Future research would benefit from replicating our findings using a multi-informant approach. This would involve collecting data from various perspectives to assess the efficacy of this intervention. Specifically, clinician ratings of symptoms and impairment should be considered at baseline, post-intervention, and at various follow-ups. Additionally, teacher ratings could provide unique information on child anxiety and/ or depressive symptoms that appear in a school context. Self-rated symptoms are important for identifying the subjective perspectives of children and are important to investigate, since a meta-analysis of parent-led CBT on child anxiety revealed significant effects according to parental ratings, but no corresponding effects based on anxiety outcomes reported by children [29]. As a future research direction, it would be beneficial to conduct larger-scale studies with increased sample sizes. Although we estimated the sample size apriori, the effect size was determined primarily for our primary outcome, which may have led to insufficient power to detect smaller differences between the intervention and control groups for all secondary outcomes. To achieve a more precise estimate, recent recommendations for pilot studies with continuous outcomes suggest that at least 70 participants should be included [56].
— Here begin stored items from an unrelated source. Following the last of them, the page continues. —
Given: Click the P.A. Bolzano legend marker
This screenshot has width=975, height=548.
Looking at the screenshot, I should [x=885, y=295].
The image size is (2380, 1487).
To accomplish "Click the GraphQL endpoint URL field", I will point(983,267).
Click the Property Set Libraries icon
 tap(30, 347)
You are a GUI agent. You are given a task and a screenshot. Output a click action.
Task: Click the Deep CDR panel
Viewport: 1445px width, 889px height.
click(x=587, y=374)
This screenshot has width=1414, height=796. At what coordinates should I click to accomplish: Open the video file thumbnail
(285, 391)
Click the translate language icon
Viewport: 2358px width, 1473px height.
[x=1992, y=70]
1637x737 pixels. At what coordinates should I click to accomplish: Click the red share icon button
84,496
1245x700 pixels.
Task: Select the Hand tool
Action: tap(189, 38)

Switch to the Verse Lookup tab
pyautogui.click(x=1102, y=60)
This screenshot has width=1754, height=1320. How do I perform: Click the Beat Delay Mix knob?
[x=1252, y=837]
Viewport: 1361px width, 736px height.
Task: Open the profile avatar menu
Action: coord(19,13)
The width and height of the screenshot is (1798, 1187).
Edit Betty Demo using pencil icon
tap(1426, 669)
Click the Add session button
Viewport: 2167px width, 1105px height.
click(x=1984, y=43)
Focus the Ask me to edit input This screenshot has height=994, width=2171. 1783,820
Modalities to increase parents’ engagement with the intervention should be investigated. Future research could compare the efficacy of Internet-delivered parent-led CBT with Internet-delivered CBT for children only. Additionally, further clinical trials could investigate the efficacy of this intervention in comparison to other treatments (e.g., traditional face-to-face therapy, psychoeducation) or as an add-on to traditional approaches. Finally, the cost-effectiveness of the program, as well as the mechanisms of change, needs to be investigated.

Conclusion

ParentKIT is a promising intervention associated with improved child emotional problems as reported by parents and parental self-efficacy regarding parenting practices that can reduce risks associated with child anxiety and depression. This study is the first Internet-delivered intervention investigated with a Romanian sample of parents of children with elevated emotional problems. Further studies should investigate its long-term efficacy.